(Element and text position data)
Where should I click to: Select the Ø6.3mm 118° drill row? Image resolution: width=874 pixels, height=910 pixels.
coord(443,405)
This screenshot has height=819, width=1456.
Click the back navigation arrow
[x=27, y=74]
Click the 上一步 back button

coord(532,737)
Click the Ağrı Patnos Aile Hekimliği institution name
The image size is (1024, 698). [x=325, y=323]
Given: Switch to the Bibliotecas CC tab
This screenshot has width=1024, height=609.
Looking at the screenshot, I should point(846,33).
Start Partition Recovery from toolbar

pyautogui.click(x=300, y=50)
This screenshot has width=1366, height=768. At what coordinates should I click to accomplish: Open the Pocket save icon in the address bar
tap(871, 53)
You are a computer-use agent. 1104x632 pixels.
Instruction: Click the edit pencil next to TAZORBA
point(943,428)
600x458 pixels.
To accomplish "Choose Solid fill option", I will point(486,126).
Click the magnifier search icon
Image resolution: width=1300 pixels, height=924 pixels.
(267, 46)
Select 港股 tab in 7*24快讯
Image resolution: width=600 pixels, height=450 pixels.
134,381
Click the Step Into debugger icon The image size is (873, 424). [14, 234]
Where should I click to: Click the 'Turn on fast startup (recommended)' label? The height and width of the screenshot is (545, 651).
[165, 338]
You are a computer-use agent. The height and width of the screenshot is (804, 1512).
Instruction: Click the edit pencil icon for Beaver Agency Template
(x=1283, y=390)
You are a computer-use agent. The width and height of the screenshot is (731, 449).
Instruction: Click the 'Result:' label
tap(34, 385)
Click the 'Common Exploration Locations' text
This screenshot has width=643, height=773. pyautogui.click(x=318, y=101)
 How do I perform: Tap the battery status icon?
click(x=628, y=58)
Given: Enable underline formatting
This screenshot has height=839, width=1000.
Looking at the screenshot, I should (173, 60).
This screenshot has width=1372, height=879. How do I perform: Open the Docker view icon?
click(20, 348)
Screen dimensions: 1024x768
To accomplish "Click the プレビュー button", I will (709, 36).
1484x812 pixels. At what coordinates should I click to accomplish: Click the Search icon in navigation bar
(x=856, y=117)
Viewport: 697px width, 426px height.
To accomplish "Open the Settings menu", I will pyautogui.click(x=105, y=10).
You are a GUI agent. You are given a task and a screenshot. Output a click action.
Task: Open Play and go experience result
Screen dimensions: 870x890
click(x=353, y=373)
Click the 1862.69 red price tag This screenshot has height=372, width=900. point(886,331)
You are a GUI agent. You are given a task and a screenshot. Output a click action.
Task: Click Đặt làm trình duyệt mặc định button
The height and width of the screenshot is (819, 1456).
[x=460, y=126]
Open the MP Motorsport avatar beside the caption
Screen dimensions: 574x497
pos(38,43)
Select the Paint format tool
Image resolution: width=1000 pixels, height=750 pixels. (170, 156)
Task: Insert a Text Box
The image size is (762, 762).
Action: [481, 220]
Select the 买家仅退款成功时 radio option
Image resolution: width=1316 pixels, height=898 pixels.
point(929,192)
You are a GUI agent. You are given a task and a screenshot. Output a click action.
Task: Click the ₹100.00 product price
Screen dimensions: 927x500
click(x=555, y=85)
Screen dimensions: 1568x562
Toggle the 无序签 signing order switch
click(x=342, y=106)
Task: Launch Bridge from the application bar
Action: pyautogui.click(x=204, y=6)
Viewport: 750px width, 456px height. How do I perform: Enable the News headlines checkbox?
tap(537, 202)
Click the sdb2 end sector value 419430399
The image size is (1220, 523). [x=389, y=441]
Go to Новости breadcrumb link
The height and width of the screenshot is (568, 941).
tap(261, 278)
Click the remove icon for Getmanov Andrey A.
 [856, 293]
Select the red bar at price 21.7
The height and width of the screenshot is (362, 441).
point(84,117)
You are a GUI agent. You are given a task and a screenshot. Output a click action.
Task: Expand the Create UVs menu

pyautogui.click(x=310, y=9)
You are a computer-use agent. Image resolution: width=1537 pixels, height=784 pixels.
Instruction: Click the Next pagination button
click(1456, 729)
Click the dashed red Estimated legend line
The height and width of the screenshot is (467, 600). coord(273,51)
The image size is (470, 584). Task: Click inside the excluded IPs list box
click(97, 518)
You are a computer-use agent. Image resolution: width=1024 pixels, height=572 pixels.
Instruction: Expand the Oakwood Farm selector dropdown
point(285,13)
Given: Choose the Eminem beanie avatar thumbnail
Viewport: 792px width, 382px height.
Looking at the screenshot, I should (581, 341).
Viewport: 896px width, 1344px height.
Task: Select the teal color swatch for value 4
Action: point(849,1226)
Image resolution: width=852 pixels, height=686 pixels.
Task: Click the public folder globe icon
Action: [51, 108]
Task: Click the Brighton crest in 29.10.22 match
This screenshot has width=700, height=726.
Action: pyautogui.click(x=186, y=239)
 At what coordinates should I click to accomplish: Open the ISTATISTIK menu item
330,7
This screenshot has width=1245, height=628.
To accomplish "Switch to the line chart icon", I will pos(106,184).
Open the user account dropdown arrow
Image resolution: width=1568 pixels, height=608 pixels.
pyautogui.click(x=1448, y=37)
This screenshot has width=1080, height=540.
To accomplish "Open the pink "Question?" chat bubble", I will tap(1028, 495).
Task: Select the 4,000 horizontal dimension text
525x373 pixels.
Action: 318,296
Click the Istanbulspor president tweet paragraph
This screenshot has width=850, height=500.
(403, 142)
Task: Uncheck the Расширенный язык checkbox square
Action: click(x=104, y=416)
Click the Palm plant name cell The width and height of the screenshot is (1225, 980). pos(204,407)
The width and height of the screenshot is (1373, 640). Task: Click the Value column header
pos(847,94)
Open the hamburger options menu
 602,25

### Given instruction:
Return every line of the material above that contains the string "from". Case matters.

### Solution for this task:
Start Partition Recovery from toolbar
Task: Launch Bridge from the application bar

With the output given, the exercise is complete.